Amendement nr. 40 van het lid Karabulut (SP), strekking: huurders moeten een instemmingsrecht krijgen bij toelating, fusie of uitbreiding van het werkgebied.

Reactie: een instemmingsrecht van huurdersorganisaties op deze punten acht ik ongewenst, omdat dan andere belangen (bijvoorbeeld die van gemeenten) bij de betrokken besluiten ondergeschikt worden gemaakt aan de belangen van de huurders. Huurdersorganisaties hebben vaak een eenzijdig belang, terwijl een toegelaten instelling een breed volkshuisvestingsbelang dient. Het huurdersbelang kan in dit kader botsen met het algemene volkshuisvestingsbelang.

Bij toelating, fusie of splitsing zijn de overwegingen van huurdersorganisaties voor de minister zwaarwegend. In die gevallen dient hun zienswijze te worden gevraagd. Verder kan een huurdersorganisatie als belanghebbende bezwaar maken tegen een haar onwelgevallig besluit van de minister en in tweede instantie in beroep gaan.

Ik ontraad hierom de aanvaarding van dit amendement.

Amendement nr. 52 van de leden Voortman (GL) en Karabulut (SP), strekking: invoering van een initiatiefrecht voor woningverbetering voor huurders.

Reactie: de overwegingen om het eerdere wetsvoorstel ter regeling van een initiatiefrecht voor woningverbetering voor huurders in te trekken, gelden ook nu nog. Dat wetsvoorstel, op grond waarvan een huurder een voorstel voor renovatie van zijn huurwoning aan zijn verhuurder kon doen, zou leiden tot verdergaande juridisering van de verhouding tussen huurder en verhuurder en tot regeldruk. Dat wetsvoorstel paste daarom niet in het huidige kabinetsbeleid. Ik verwijs hiertoe nader naar de brief van 31 maart 2011 aan uw Kamer (31 992, nr. 9). De regering is niet teruggekomen op deze argumenten.

Overigens richt het amendement zich op alle verhuurders terwijl het thans bij uw Kamer voorliggende wetsvoorstel zich alleen richt op toegelaten instellingen.

Ik ontraad hierom de aanvaarding van dit amendement.

5. Overige onderwerpen

Amendement nr. 24 van de leden De Boer (VVD) en Lucassen (PVV), strekking: geen financiële steun door toegelaten instellingen aan landen met zwak ontwikkelde volkshuisvesting.

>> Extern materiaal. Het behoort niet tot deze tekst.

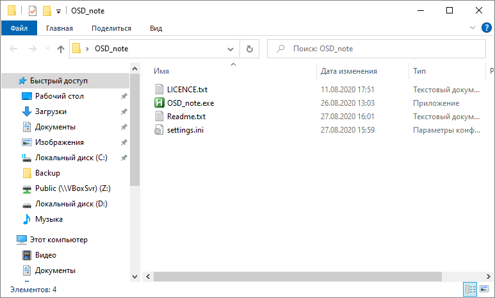Switch to large thumbnails view in the status bar
The image size is (495, 298).
pos(484,289)
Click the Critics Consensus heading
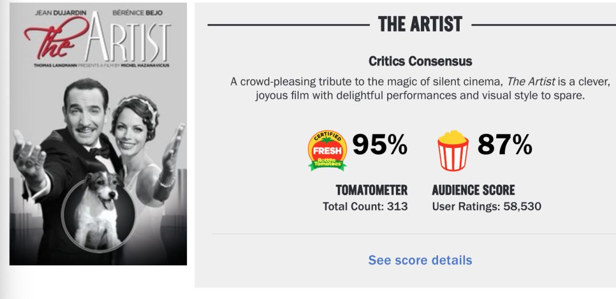The width and height of the screenshot is (616, 299). [420, 61]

Reactie: de mogelijkheid voor toegelaten instellingen om financiële steun te bieden in landen met een zwak ontwikkelde volkshuisvesting bestaat op dit moment ook al. Het betreft uitdrukkelijk geen verplichte taak.

Deze activiteiten zullen uitgevoerd moeten worden binnen de niet-DAEB-tak, waarbij de omvang van de financiële steun beperkt zal zijn tot maximaal 0,5 promille van het balanstotaal van de niet-DAEB-tak. De financiële steun is bovendien alleen toegestaan als de autoriteit een positief oordeel heeft gegeven over de financiële positie van de toegelaten instelling. Gegeven deze eisen, maar ook gegeven het feit dat bijvoorbeeld ook gemeenten en marktpartijen initiatieven mogen ontplooien om arme landen te steunen, ben ik tegen deze inperking.

Ik ontraad hierom de aanvaarding van dit amendement.

Amendement nr. 25 van het lid De Boer (VVD), strekking: verbod op investeringen in de directe nabijheid van Nederland door toegelaten instellingen; bestaande investeringen binnen twee jaar af te stoten (verlenging termijn met max. 2 jaar mogelijk).

Reactie: een absoluut investeringsverbod zoals met het amendement voorgesteld is in verband met de vrijheid van kapitaalverkeer in Europa niet toegestaan. Wel mogen er in het algemeen belang beperkingen worden opgelegd. Het Europese Hof heeft dit bepaald in de zaak van toegelaten instelling Servatius. In het wetsvoorstel en de bij AMvB te stellen criteria wordt uitvoering gegeven aan deze uitspraak.

Grensoverschrijdende activiteiten zijn alleen toegestaan indien zij bijdragen aan het lokale (Nederlandse) volkshuisvestingsbeleid. Dit houdt in dat aangetoond moet worden dat er in de betrokken gemeenten in Nederland onvoldoende huurwoningen beschikbaar zijn of gebouwd kunnen worden voor de betrokken huishoudens. Tevens is een positieve visie hieromtrent van die gemeenten vereist. Er dient sprake te zijn van een samenhangende woningmarkt, dat wil zeggen dat er een natuurlijke uitwisseling van personen is. Alleen indien aan deze criteria is voldaan, verleen ik mijn goedkeuring aan deze activiteiten. Er geldt dan ook een zware toets en bewijslast voor de toegelaten instelling.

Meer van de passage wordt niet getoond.